Gesù è l’incarnazione e la realizzazione piena del Regno di Dio, perché la sua Vita è obbedienza piena alla Volontà del Padre e niente antepone ad essa.
D’altro canto, questa obbedienza si è realizzata, perché neanche le minacce di morte hanno fatto desistere Gesù, o lo hanno fatto scendere a compromessi, pur di prolungare di qualche anno la sua vita su questa Terra.
Esattamente qui sta il Passaggio che noi celebriamo in questi giorni. Pur essendo l’unica certezza della vita terrena, la morte fisica ci spaventa e ci sconvolge.
Per questo motivo riesce trasformare la nostra percezione della realtà.
E così, come ha ben illustrato I. Bergman ne “Il settimo sigillo”, noi occupiamo l’esistenza soprattutto nel tentativo di dimenticare la morte e nell’illusione di prolungare all’infinito la nostra permanenza sulla Terra.
Benché a mente fredda sappiamo che questi percorsi sono semplicemente vani, di fatto nel nostro vivere quotidiano, travolti dall’emotività e dalla paura, finiamo per lasciarcene condizionare profondamente.
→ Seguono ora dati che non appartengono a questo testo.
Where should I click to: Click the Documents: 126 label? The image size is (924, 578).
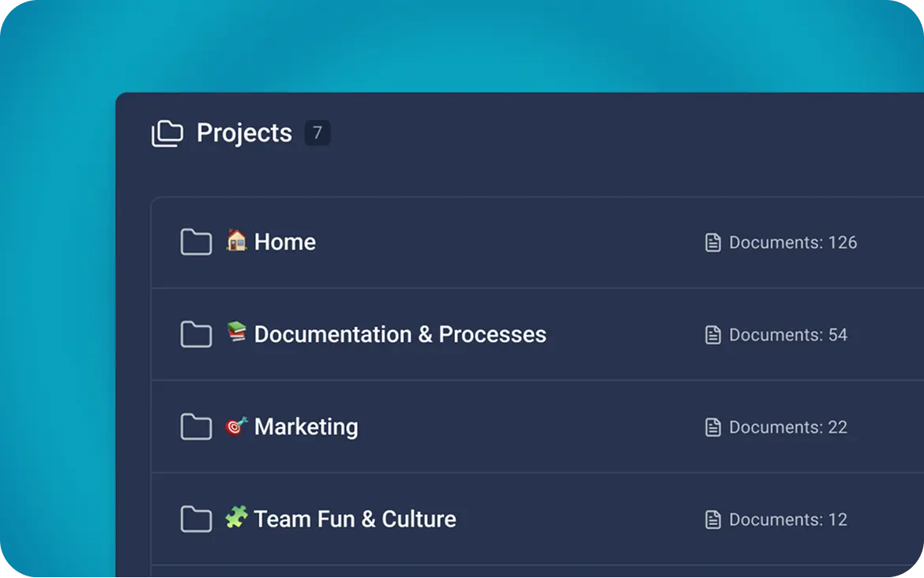(x=792, y=242)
La vicenda della pandemia è stata certamente emblematica in questo senso.
Di fatto ancora oggi, si oscilla continuamente tra qualche eccesso normativo, pensato come se non dovessimo morire mai, e inspiegabili concessioni al bisogno sfrenato di godimento dell’io, come se in ciò consistesse il senso della vita.
Purtroppo ciò che più manca, grazie anche a una certa mancanza di testimonianza cristiana, è la richiesta di poter vivere le dimensioni fondamentali dell’esistenza, pur tenendo conto dell’esistenza della malattia e delle ragionevoli attenzioni per difendersi da essa. A me pare che ci sia molta più preoccupazione nel non contrarre la malattia, per paura di morire, che non la preoccupazione di vivere la logica evangelica del prenderci cura gli uni degli altri, cominciando dai più poveri e dai più deboli, anche e soprattutto dentro la pandemia.
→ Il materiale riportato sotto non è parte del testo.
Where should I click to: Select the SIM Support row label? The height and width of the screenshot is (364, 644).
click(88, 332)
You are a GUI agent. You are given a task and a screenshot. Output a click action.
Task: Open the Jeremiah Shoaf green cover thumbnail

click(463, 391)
San Francesco che abbraccia il lebbroso, quando ancora non si sapeva niente della lebbra, dovrebbe essere il paradigma per ogni cristiano. È evidente che lui è andato al di là delle norme sanitarie del tempo, non per negazionismo, bensì perché aveva fatto radicalmente il passaggio con Cristo dalla paura della morte alla Vita Eterna, la vita che è dono di sé ai più poveri.
E allora non mi resta che augurare a me ed a voi di credere veramente nella Risurrezione di Gesù,
per fare anche noi questo Passaggio con Lui.